Je suis allée au travail normalement le lendemain. La journée m’a paru très longue. Je me suis confiée à Ans qui s’est libéré aussitôt pour prendre son déjeuner avec moi. Nous avons bien ri : elle m’a raconté en détail une émission dans laquelle un journaliste atteint de cancer de la prostate faisait tous les essais possibles des trucs anti-cancer et filmait ses tentatives avec humour.

J’ai quitté le travail une heure plus tôt. Impossible de me concentrer. J’ai pris ce que je pouvais emporter: mon portable, un livre entamé, mes chaussures de rechange (j’en garde toujours une paire dans le placard en cas d’ampoules), ma tasse souvenir d’Écosse. Chargée de deux sacs, je suis rentrée en train puis en métro. Je suis ressortie faire des courses. J’ai acheté un gros bidon de lessive en plus – il faut que j’achète les grosses choses avant d’être opérée. Si je suis opérable. Le vent soufflait très fort, et je me suis dit : voilà c’est bon pour moi, c’est comme ca que je vais vivre maintenant, je vais faire des efforts et garder tous mes muscles. Je ne vais pas baisser les bras, je vais rester en super forme jusqu’au bout.


William est rentré et je lui ai parlé deux fois de ma visite à l’hôpital et deux fois il a changé de sujet pour me raconter une blague. Il me rappelle un de mes frangins. Ces bonhommes. Je tente de lui demander s’il a des souvenirs de ma maladie… il réponds mais change rapidement de sujet. Il n’a que 13 ans. Il vient de perdre sa grand-mère adorée il y a moins d’un mois. Evidemment, il a son père, mais une maman ce n’est pas pareil… Pourvu que je tienne…
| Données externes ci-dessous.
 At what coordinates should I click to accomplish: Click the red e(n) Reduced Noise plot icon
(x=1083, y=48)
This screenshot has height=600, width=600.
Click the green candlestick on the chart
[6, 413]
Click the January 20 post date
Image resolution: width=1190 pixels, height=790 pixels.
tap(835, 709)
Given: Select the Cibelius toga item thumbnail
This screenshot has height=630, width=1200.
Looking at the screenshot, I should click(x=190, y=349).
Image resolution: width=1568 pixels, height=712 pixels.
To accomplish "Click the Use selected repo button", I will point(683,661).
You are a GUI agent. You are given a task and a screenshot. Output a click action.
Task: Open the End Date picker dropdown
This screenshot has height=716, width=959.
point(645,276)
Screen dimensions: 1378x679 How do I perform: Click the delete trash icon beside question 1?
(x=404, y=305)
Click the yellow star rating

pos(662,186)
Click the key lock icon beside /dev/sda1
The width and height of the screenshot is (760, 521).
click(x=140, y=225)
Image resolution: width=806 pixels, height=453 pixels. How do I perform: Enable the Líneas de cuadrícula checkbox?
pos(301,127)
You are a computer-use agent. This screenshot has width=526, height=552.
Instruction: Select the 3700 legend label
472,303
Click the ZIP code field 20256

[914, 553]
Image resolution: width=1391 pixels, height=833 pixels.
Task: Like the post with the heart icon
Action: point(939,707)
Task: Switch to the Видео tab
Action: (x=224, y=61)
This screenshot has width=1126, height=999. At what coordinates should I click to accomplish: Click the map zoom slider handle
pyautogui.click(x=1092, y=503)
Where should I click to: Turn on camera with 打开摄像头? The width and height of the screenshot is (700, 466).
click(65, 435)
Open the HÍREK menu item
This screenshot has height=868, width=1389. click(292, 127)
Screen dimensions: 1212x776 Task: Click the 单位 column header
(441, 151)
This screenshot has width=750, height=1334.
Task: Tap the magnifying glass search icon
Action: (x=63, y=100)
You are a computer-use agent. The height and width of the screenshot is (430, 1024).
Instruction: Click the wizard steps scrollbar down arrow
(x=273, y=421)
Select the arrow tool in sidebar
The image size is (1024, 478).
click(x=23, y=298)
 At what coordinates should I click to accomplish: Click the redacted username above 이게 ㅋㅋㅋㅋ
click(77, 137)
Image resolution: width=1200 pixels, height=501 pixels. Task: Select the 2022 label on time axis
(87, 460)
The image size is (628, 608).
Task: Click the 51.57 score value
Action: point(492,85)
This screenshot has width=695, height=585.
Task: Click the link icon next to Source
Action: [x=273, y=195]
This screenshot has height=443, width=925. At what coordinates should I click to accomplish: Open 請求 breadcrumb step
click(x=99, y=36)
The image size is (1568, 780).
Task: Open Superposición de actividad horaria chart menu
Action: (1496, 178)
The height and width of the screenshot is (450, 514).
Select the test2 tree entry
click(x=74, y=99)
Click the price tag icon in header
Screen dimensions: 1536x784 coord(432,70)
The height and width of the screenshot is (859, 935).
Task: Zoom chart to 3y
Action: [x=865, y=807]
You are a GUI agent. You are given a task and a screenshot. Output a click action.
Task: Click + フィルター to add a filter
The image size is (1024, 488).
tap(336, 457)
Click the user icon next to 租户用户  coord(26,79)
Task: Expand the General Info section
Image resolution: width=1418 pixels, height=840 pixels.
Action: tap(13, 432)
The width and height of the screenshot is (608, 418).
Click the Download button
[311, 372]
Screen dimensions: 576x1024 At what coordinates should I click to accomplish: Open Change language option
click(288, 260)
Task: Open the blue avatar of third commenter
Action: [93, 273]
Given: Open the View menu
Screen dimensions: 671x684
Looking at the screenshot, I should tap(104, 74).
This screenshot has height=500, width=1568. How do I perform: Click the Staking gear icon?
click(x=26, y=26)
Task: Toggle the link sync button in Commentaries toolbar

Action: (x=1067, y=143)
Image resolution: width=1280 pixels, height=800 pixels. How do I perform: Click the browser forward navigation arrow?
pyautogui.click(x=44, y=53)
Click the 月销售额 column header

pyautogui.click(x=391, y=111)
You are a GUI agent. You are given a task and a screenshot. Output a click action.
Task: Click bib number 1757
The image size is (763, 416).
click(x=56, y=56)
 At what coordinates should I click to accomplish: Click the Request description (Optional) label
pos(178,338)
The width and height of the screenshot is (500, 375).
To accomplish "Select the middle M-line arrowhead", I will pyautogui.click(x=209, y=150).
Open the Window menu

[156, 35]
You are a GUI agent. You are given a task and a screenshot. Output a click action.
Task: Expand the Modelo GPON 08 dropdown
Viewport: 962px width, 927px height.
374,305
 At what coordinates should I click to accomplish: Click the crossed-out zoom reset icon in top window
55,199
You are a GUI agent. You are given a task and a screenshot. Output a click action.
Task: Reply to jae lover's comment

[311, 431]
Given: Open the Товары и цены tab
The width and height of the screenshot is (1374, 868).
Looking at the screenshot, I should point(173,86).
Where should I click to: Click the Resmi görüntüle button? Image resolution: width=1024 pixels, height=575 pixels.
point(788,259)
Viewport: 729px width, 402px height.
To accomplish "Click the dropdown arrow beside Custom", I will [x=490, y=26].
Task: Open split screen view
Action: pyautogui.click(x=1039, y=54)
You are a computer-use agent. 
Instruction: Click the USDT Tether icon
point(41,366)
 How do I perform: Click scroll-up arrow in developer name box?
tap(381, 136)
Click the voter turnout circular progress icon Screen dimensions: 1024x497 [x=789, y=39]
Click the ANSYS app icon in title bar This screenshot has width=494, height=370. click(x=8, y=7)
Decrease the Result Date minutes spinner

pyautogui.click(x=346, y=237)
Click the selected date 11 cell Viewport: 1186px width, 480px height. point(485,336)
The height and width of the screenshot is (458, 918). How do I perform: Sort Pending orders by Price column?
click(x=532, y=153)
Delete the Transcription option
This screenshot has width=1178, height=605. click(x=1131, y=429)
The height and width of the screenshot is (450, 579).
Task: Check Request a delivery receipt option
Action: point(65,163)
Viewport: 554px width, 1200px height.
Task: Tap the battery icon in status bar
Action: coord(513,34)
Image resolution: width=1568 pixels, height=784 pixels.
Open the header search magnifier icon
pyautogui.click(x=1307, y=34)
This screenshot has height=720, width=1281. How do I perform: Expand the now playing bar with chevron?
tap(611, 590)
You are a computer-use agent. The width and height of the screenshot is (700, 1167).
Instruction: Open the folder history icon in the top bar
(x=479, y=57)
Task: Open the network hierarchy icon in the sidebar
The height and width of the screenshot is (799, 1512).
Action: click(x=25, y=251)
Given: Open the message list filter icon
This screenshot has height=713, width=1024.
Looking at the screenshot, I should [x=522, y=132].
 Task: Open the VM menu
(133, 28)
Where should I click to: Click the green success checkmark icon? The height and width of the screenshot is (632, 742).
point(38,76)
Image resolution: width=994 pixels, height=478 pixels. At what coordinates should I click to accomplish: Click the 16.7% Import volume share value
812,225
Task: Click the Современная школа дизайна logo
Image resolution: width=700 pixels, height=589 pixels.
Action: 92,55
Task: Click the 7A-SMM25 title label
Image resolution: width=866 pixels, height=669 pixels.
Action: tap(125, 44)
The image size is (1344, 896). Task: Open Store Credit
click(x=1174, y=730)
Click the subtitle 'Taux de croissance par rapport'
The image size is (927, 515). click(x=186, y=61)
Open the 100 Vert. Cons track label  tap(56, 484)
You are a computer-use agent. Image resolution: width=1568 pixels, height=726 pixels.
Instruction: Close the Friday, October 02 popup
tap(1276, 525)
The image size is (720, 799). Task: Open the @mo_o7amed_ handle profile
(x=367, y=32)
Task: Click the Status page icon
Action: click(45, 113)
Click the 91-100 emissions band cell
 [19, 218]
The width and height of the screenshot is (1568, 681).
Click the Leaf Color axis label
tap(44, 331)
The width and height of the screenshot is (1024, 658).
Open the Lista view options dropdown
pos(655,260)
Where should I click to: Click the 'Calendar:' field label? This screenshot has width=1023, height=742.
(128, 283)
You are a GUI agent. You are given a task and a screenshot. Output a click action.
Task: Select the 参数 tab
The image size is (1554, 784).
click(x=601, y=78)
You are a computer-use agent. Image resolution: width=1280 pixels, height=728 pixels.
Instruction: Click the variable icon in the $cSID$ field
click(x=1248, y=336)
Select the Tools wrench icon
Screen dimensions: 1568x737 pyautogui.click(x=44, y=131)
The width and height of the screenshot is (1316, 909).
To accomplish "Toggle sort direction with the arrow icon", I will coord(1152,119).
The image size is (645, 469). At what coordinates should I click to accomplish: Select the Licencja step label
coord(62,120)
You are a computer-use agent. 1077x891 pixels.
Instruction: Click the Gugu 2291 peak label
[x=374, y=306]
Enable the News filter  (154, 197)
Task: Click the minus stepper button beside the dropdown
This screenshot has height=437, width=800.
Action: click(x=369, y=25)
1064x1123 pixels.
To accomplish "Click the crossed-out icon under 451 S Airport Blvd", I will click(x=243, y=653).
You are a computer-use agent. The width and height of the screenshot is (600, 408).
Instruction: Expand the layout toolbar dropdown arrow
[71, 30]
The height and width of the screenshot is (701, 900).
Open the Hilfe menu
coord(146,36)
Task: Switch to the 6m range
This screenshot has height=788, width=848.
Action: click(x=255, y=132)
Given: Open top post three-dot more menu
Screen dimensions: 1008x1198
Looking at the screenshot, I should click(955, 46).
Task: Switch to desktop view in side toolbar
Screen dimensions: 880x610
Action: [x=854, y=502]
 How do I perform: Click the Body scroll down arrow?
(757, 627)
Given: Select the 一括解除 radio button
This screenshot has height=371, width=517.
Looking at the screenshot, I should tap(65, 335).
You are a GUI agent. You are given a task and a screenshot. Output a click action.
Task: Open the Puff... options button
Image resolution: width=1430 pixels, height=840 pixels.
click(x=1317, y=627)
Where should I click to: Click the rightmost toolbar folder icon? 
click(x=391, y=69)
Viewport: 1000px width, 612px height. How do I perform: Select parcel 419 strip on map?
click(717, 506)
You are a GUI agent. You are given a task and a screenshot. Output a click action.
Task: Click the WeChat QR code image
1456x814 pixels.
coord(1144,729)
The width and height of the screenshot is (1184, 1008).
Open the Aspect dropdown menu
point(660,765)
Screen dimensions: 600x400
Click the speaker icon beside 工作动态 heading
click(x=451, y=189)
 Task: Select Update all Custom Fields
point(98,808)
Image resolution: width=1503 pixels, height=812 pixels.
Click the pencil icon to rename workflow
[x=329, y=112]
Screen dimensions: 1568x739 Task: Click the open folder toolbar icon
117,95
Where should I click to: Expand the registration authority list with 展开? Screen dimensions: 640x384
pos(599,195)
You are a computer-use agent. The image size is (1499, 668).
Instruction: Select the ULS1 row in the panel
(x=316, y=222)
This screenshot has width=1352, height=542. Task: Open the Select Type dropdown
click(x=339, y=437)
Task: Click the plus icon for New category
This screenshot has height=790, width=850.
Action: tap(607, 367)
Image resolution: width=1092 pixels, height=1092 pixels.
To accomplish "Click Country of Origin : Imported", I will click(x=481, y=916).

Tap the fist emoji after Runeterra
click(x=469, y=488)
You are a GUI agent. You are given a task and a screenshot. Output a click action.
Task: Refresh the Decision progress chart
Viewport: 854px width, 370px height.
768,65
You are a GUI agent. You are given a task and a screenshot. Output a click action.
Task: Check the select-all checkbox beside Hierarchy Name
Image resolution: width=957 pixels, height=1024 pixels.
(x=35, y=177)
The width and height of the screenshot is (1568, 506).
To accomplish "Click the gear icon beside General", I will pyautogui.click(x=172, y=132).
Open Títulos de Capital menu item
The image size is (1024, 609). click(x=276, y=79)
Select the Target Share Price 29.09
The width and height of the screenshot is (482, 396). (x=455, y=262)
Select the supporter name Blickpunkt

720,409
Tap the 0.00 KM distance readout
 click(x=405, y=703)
Dans quelques heures, à 10.15, nous irons entendre les résultats et les premières indications. Je ne pense pas qu’on va m’apprendre que ce n’est rien. Je suis sûre que c’est le Big One. Je n’ai jamais eu une telle certitude durant ces dernières années. Je suis prête. Je fais des plans – je dois acheter un bon canapé lit car Evelyne reviendra sûrement pour m’aider. Il faudrait que je finisse de repeindre les fenêtres de la chambre avant d’être opérée... Je dois finir mes albums photos. Je dois finir d’écrire ma biographie pour William. Je dois, je dois,… Je souris. Je dois surtout retourner tenter de dormir un peu.